GOAL OF THE EXERCISE — Copy out exactly, and only, the lines from the one containing "Task: Select the baiduDebug build variant" through the end of the entries. No pictures.

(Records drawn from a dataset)
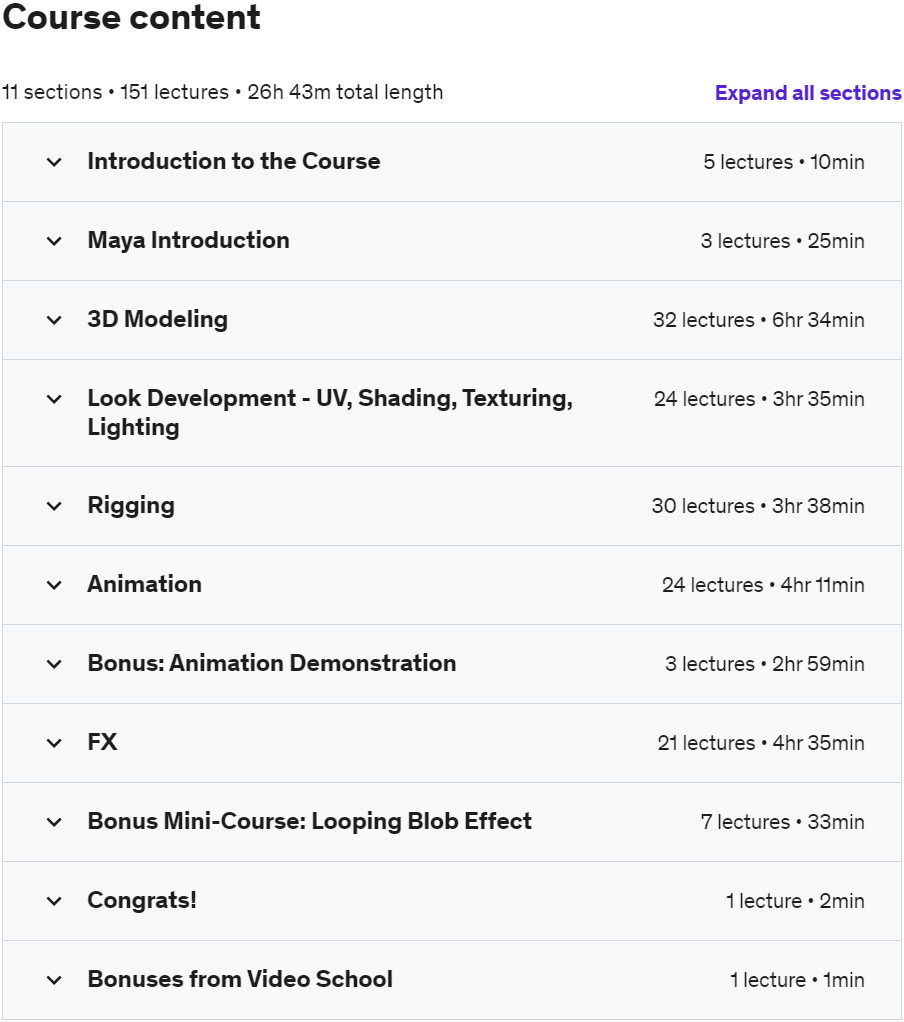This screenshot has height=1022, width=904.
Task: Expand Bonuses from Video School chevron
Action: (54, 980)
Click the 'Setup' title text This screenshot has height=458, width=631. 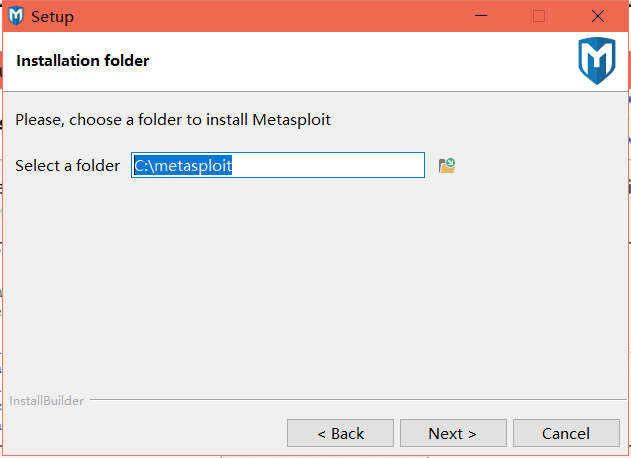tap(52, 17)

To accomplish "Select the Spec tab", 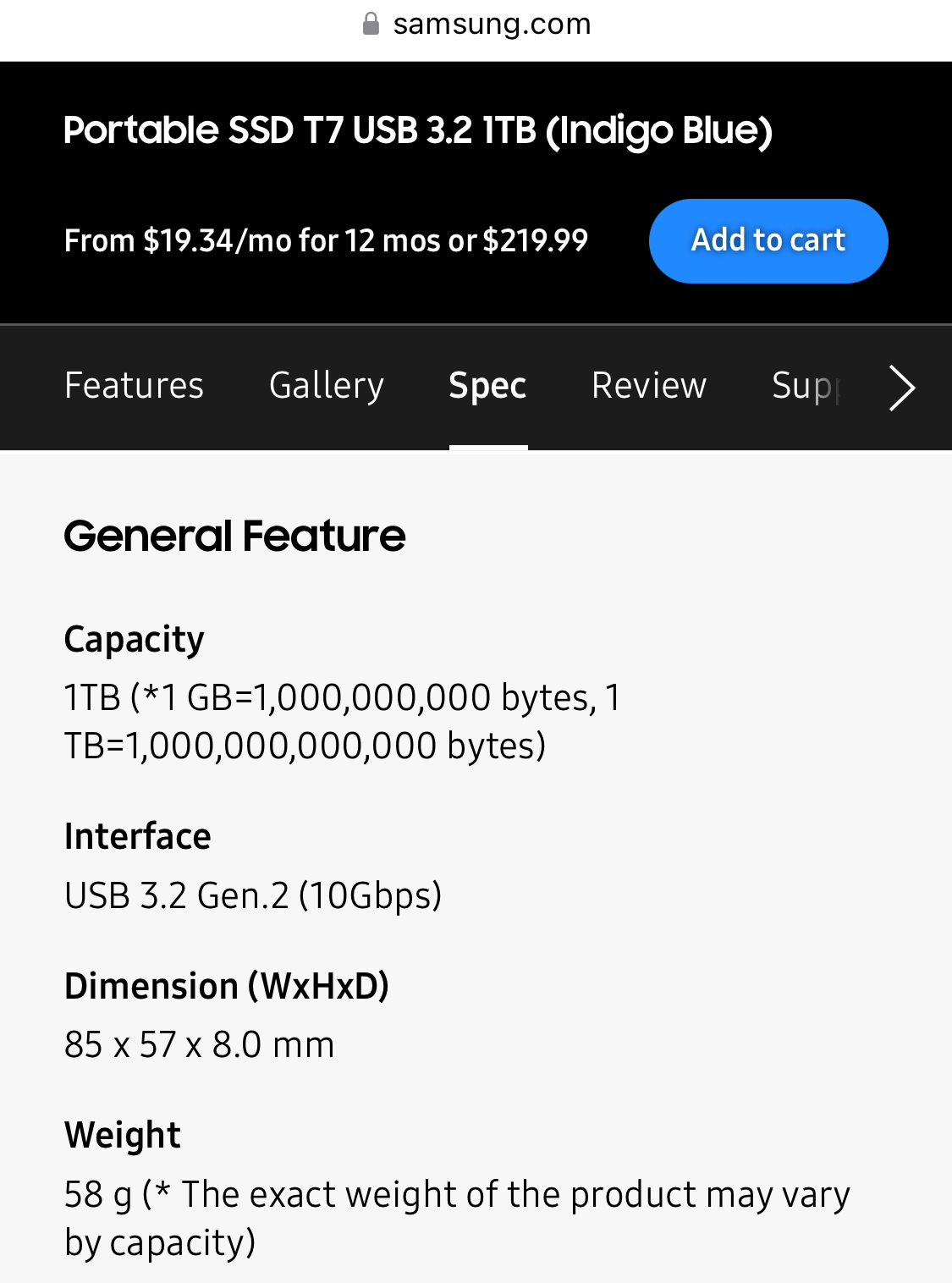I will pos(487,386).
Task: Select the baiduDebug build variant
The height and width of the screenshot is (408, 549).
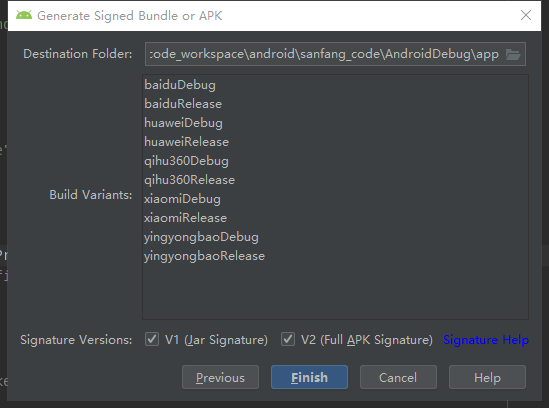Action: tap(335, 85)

EXPECTED ANSWER —
Task: Select the baiduDebug build variant
The height and width of the screenshot is (408, 549).
Action: tap(335, 85)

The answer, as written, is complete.